* _About this task_: What is the number of lines in this data that contain the word "will"? Give the number alone.

[Dataset items]
---
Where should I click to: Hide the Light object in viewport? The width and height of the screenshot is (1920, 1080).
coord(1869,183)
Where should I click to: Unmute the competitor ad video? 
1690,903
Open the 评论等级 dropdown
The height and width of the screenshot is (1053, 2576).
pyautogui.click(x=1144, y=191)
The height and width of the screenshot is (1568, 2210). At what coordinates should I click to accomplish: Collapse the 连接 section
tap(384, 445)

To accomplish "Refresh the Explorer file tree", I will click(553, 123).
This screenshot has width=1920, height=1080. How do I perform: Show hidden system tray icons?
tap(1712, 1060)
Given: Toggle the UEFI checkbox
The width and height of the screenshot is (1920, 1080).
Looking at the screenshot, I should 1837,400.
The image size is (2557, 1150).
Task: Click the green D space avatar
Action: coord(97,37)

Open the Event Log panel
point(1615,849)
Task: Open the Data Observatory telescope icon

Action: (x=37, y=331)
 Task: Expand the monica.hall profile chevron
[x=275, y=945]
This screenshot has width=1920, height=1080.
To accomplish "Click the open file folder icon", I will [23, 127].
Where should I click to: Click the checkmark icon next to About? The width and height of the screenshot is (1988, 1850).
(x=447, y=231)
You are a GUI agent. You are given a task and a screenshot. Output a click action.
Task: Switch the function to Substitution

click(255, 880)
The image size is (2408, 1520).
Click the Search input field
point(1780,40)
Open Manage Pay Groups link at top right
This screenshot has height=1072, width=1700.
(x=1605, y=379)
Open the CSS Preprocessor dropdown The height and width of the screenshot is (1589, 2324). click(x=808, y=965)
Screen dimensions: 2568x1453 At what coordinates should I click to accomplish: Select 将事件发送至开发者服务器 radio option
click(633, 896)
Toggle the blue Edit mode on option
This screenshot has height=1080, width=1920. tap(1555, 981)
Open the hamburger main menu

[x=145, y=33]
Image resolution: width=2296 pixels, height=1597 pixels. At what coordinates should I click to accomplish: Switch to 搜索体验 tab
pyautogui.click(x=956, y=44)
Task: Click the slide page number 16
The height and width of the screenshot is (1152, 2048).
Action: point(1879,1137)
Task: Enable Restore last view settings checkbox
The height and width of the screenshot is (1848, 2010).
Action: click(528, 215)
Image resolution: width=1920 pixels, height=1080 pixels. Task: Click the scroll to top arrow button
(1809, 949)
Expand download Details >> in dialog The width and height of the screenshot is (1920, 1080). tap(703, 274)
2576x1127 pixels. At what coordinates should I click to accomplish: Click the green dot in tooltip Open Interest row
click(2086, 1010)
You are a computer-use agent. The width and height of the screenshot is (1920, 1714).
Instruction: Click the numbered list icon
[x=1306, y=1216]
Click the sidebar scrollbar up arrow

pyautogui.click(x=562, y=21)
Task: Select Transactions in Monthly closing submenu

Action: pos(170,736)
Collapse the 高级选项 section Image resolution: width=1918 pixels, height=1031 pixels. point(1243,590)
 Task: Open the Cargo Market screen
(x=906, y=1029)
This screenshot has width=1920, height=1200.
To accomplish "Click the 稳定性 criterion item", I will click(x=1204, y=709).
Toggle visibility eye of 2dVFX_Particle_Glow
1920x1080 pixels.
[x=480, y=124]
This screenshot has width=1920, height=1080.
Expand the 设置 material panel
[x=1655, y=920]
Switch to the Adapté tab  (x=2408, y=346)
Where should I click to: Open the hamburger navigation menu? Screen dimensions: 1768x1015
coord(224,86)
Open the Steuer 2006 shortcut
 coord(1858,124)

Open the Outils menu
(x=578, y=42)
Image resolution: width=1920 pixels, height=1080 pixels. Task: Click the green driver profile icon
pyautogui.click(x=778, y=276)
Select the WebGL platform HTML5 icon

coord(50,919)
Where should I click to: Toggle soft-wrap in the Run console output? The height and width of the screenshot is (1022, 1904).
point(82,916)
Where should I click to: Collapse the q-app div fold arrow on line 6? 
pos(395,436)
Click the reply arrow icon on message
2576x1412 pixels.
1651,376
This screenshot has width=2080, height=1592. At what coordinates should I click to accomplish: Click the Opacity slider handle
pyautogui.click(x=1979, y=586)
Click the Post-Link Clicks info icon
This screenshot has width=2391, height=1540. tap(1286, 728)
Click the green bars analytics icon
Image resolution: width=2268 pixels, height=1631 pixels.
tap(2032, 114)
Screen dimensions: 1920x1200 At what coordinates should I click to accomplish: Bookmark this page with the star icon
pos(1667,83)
---
* _Response to this task_: 3